[Collected data]
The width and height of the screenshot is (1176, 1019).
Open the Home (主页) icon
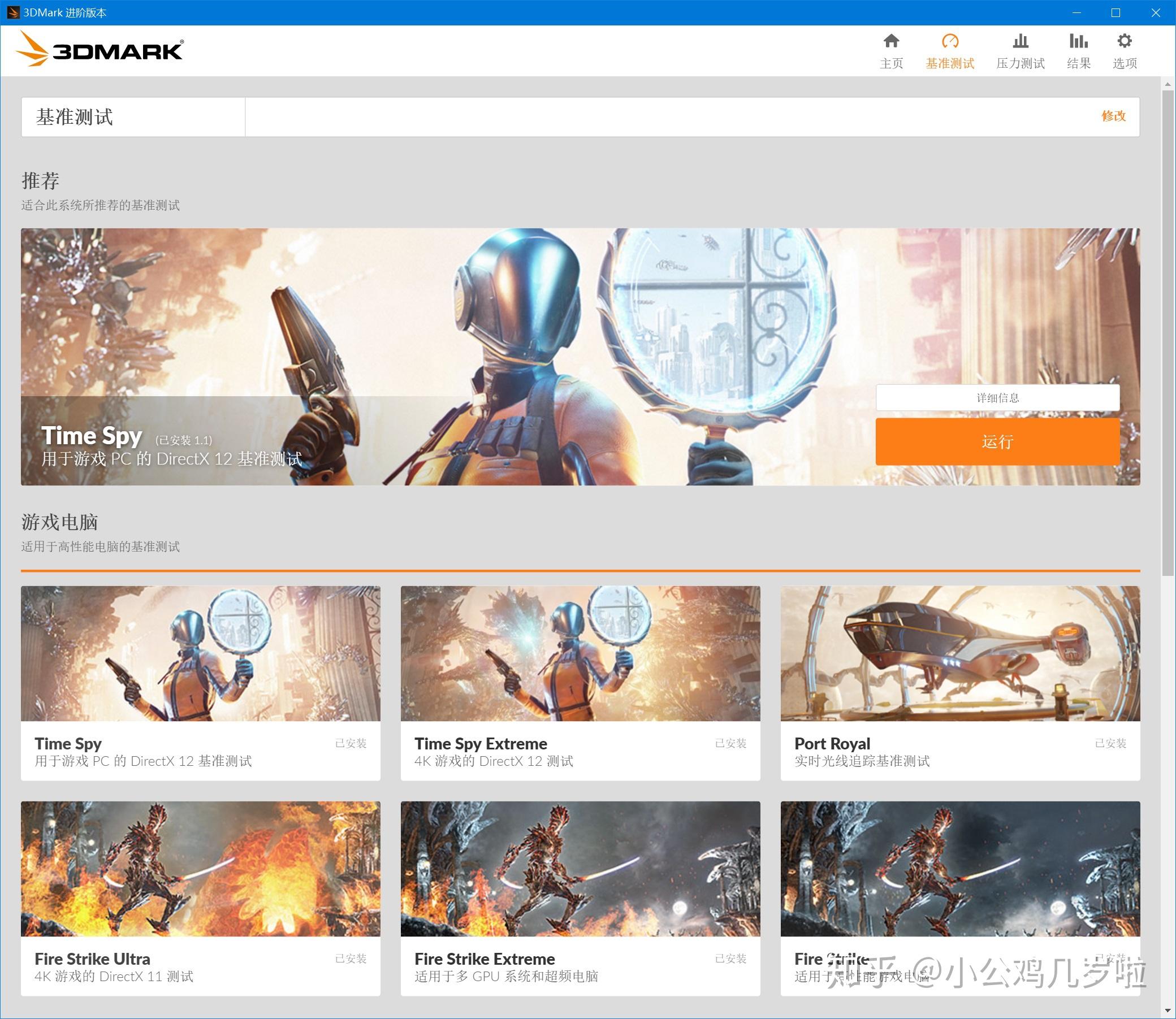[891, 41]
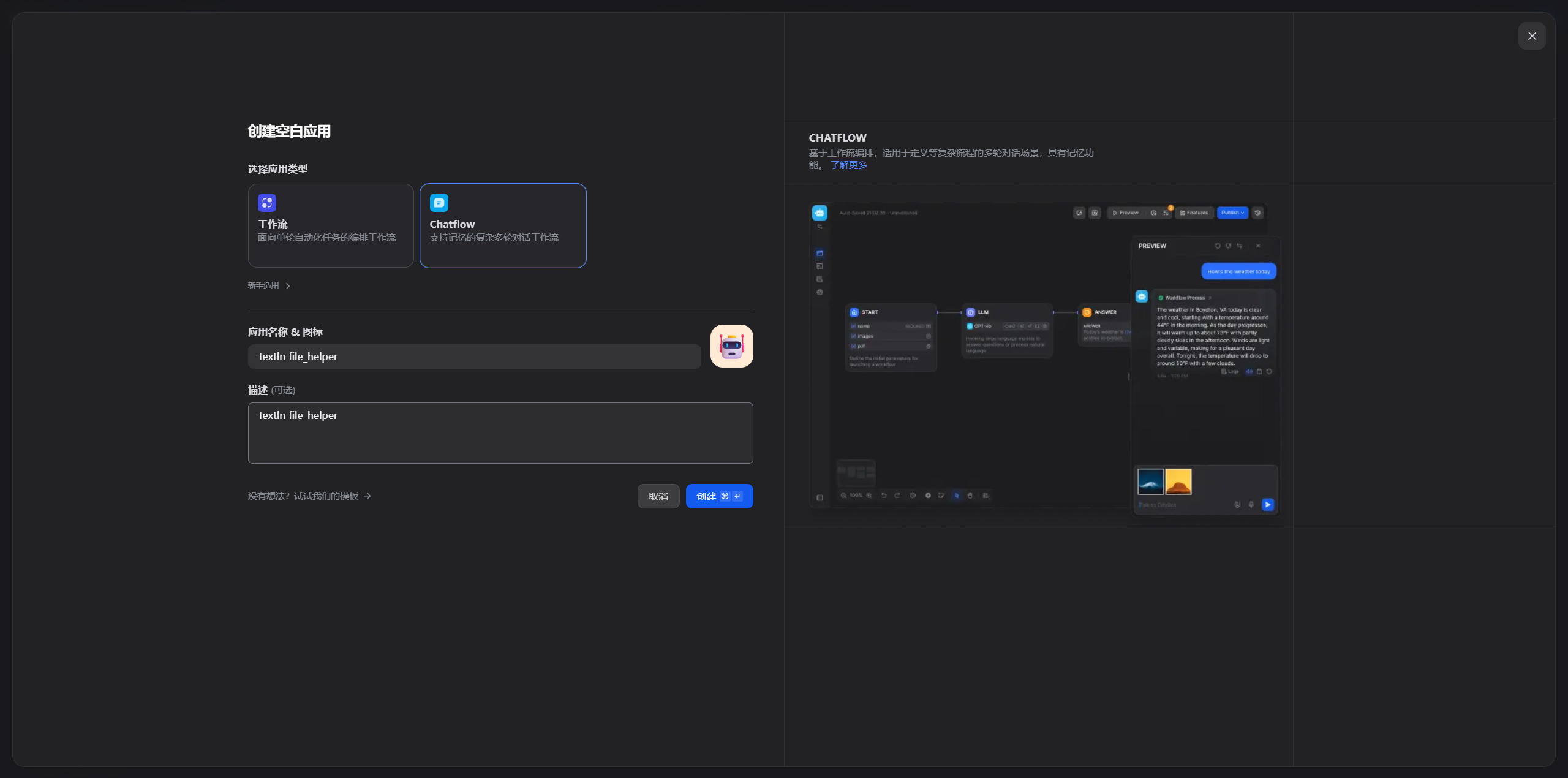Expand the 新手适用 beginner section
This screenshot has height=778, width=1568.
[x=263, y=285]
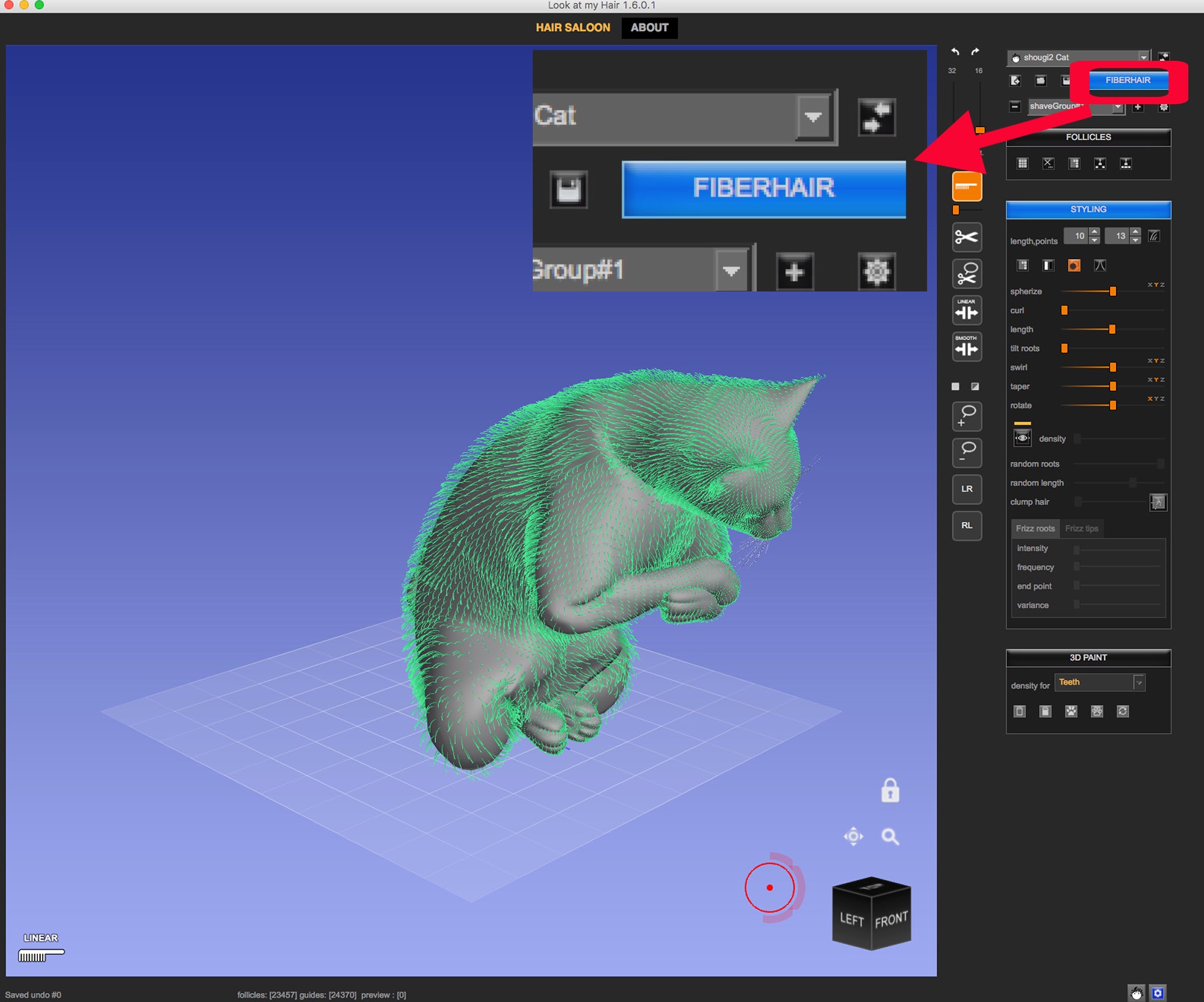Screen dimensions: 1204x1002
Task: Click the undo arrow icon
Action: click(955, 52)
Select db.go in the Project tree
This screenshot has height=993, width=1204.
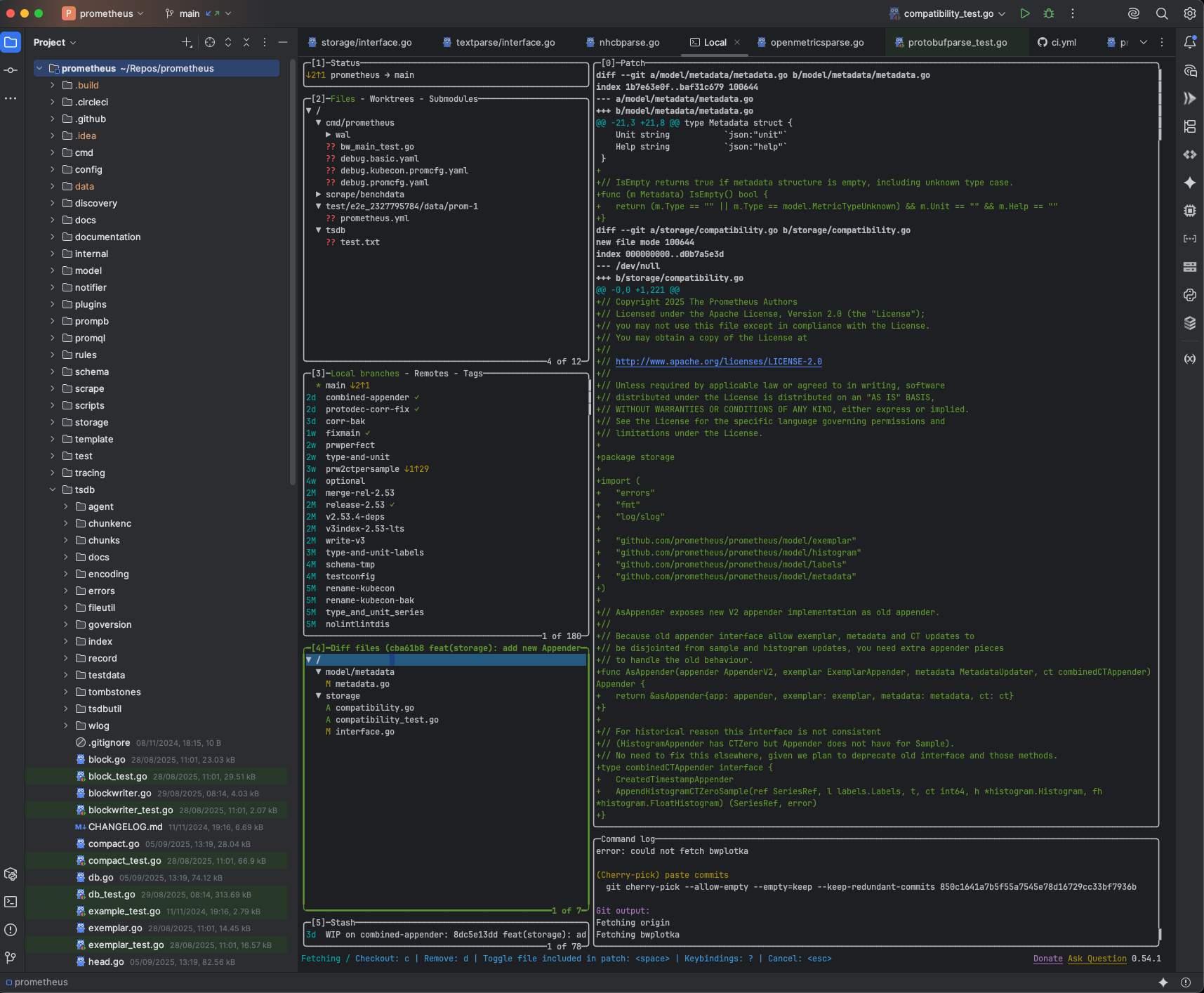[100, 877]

### What the task asks
Take the line that contains "Open the Home (主页) icon" and every line after it down to the last line of the entries above, and output them exactly, with nothing else and no pictures.

### Reply
Open the Home (主页) icon
[891, 41]
Expand the 新手适用 beginner section
This screenshot has height=778, width=1568.
[x=263, y=285]
Screen dimensions: 1204x1002
Task: Click the undo arrow icon
Action: click(955, 52)
Select db.go in the Project tree
This screenshot has height=993, width=1204.
[100, 877]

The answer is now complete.